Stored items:
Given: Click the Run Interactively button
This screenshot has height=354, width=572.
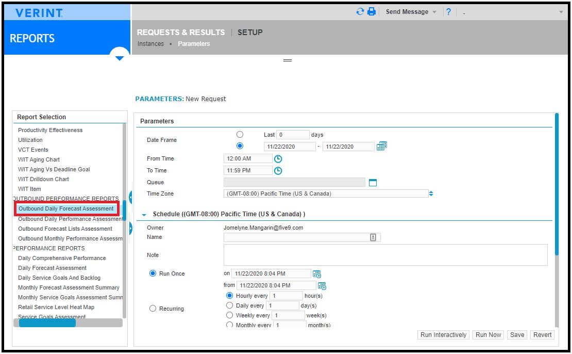Looking at the screenshot, I should click(443, 335).
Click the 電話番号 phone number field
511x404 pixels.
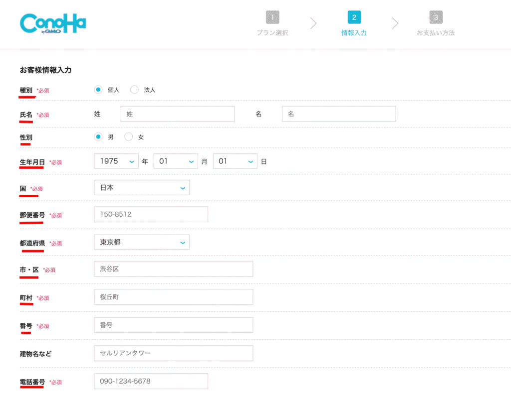[x=151, y=381]
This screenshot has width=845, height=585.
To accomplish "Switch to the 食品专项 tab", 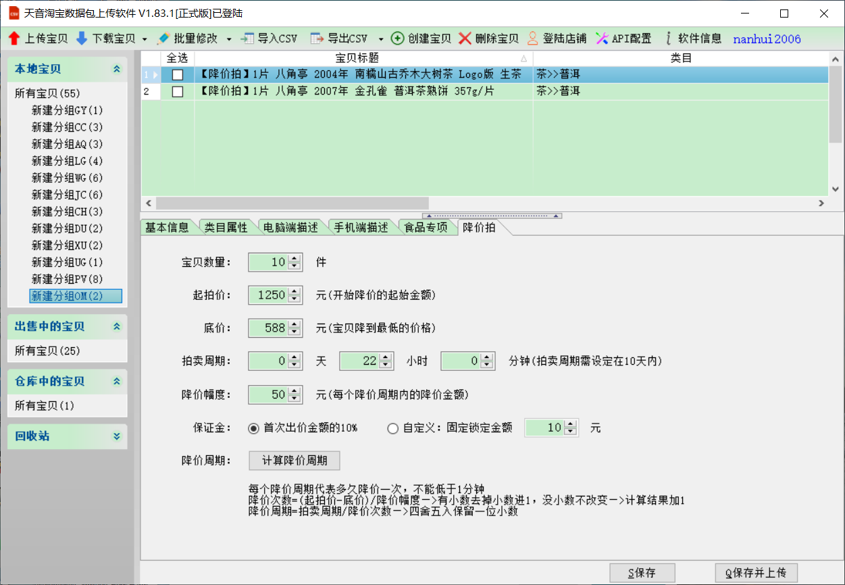I will pyautogui.click(x=426, y=228).

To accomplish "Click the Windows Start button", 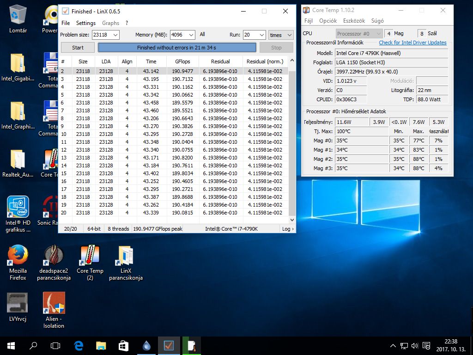I will pyautogui.click(x=11, y=345).
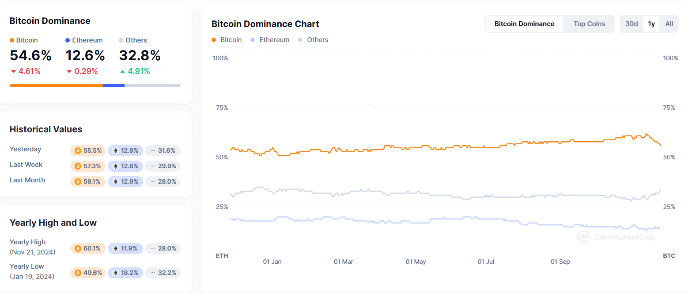This screenshot has height=293, width=688.
Task: Set chart range to 30d
Action: pyautogui.click(x=631, y=24)
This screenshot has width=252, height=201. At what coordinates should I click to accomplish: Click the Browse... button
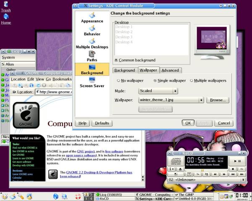click(218, 100)
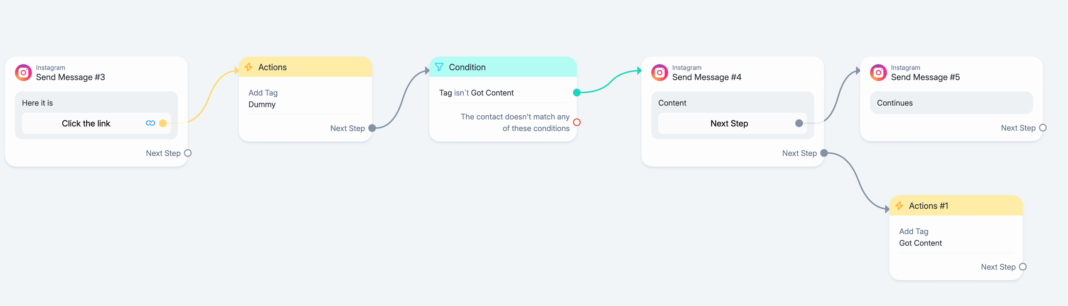
Task: Select Next Step connector on Actions #1 node
Action: pyautogui.click(x=1023, y=267)
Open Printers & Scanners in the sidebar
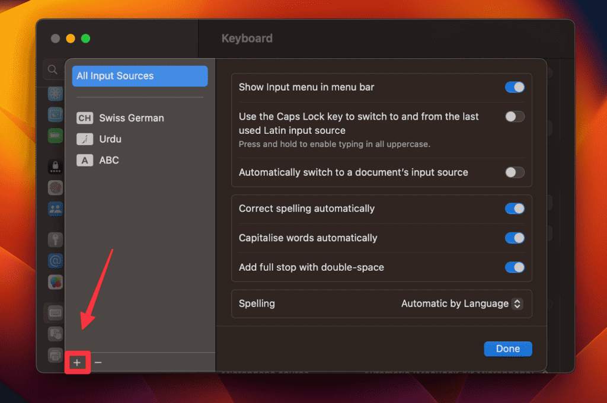This screenshot has width=607, height=403. (55, 354)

TASK DESCRIPTION: Each line from the one holding "This screenshot has width=252, height=201." through the final line of the data needs to be transcribed exactly. Include both ends, skip the pictures, and add nothing.

RESULT OF THIS TASK:
This screenshot has width=252, height=201. At what coordinates should I click to accomplish: Click the Browse... button
click(218, 100)
Task: Select Next Step connector on Actions #1 node
Action: pyautogui.click(x=1023, y=267)
Open Printers & Scanners in the sidebar
This screenshot has width=607, height=403. (55, 354)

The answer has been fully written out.